Since Columbus’ search for wealth was overwhelming, his mental universe clearly interprets for that insatiable pursuit. The kindness and innocence of the Arawak, hence, appear to him as acts of weakness and their subjugation and domination is made but inevitable; as iron swords can easily destroy cane spears. Here, Columbus not only translates kindness and innocence as expressions of mere docility but has also simultaneously declares a use for the Arawak – as “fine servants.” Such is how difference is sought to be assimilated into likeness. The Arawak cannot exist as they are or on their own terms. The Arawak become meaningful and valued only when Columbus can “make them do whatever we want.” However for our concerns it is important to reiterate that to further understand Columbus and his actions is also to move to a second level of consequences, involving the relationships between knowledge and power.
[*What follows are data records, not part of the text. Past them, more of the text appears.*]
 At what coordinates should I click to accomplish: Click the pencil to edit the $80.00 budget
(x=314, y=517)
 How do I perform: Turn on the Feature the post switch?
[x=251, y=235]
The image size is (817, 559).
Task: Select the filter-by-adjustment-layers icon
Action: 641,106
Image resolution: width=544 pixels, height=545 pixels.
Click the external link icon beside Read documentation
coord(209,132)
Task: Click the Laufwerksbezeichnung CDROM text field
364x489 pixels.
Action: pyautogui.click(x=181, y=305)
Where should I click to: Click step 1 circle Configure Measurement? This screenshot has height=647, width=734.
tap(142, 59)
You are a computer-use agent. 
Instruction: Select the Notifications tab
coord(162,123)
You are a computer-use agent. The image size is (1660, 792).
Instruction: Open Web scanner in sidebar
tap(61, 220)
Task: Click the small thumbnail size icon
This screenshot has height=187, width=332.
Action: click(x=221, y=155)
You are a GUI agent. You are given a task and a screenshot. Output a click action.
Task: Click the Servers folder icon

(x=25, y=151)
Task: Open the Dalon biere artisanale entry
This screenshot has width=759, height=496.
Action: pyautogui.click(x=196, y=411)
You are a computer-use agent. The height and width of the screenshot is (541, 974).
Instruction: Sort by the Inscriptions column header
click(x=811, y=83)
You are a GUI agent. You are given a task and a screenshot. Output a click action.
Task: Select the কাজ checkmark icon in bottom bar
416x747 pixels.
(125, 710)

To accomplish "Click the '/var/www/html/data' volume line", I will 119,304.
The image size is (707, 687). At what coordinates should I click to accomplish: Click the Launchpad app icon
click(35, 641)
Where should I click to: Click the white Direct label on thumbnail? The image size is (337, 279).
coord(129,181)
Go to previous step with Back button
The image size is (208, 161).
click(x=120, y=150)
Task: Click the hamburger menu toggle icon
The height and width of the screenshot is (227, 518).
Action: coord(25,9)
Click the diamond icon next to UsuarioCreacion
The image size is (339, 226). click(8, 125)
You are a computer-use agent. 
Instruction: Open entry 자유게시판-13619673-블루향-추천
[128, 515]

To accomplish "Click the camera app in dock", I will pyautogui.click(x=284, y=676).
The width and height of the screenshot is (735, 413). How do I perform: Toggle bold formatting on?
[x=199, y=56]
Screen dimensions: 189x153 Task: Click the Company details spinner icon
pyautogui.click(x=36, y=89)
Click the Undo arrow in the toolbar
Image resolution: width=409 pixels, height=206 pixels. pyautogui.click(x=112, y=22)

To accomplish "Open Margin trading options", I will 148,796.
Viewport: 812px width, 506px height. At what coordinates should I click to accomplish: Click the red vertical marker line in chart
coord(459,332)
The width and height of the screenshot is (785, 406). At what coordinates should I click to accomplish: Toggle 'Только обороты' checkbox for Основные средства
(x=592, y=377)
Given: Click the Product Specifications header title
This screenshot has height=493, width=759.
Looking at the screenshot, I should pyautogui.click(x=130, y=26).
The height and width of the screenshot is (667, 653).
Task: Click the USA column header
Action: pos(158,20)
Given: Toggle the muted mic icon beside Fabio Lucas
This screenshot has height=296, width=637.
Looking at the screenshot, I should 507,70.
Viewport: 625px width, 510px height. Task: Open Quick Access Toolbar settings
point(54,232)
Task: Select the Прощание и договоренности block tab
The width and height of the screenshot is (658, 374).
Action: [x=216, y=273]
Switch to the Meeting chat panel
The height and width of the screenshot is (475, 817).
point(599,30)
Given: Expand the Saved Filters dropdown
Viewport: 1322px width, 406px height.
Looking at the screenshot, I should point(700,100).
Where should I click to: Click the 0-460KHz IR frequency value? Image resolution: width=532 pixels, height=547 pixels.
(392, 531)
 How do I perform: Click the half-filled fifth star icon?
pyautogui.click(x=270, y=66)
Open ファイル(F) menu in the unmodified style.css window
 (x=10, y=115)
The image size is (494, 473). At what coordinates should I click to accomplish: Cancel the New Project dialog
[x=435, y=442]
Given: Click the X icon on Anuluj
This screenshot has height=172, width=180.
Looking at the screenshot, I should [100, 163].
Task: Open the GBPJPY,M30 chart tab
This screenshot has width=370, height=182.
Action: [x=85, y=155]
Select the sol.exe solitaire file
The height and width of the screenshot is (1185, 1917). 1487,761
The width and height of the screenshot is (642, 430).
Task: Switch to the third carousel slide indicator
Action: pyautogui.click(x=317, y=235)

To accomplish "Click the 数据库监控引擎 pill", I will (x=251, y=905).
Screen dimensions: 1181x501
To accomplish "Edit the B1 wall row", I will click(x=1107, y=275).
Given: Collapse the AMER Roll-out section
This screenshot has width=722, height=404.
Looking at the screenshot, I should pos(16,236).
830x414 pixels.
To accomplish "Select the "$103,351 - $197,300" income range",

Tzvetan Todorov in his brilliantly argued The Conquest of America throws great illumination on this knowledge/power relation. He traces for us practices for the comprehension of the “other” by Spanish conquistadores from the late 15th and early 16th centuries, as they set out to discover and conquer the New World. For Hernan Cortes (1485–1547), conquistador and destroyer of the Aztec empire, understanding the Aztec culture and people, as Todorov points out, was not lacking in either admiration or empathy. However, even as Cortes admires Aztec craftsmanship and art, he still remains somehow alien to them. For Todorov, Cortes even though he speaks well off the Aztec, he does not speak to them. That is, despite Cortes’ compelling interest in Aztec civilization, he treats the latter as an estranged object; one lacking subjectivity or a voice. The Aztec can be interpreted or spoken about, but is not allowed to speak for himself. Of this estranged framing of the other, Tordorov writes:
Now, it is only by speaking to the other (not giving orders but engaging in a dialogue) that I can acknowledge him as subject, comparable to what I am myself…unless grasping is accompanied by a full acknowledgement of the other as subject, it risks being used for purposes of exploitation, of “taking;” knowledge will be subordinated to power(6.
The near total annihilation of the Aztecs soon followed, as was also the case for the Incas with Francisco Pizarro (1478–1541) leading the charge. By the final decades of the 16th century, the Spanish conquests with sword and bible led to the substantial decimation and enslavement of a vast number of the indigenous communities of the Americas. One only needs to read the heart rending accounts by Bartolome De Las Casas (1474 or 1484?–1566) to get a sense of how immense the scale of monstrosities, plunder, loot and barbarities were perpetrated by the Spanish conquistadores(7).
It would, however, be inadequate to describe this incredible westward thrust of the Europeans (between 1492 and well into the final decades of the 19th century) as being singularly inspired by their search for gold or because of the clash with cultural otherness. More precisely, the Spanish conquests, in all its bloody savagery, proved to be only the opening lines for the subsequent longer chapter on capitalism’s global ascendance: notably, the rise of modern colonialism, propelled by the rapacity of the Portuguese, the Dutch, French and the English(8). As the earlier European quest for gold, mining and slaves gave way to the desire instead for profits in landed property, plantations, commercial cropping and industrial production, the western civilizing mission was now pursued as enlightenment, improvement and reform.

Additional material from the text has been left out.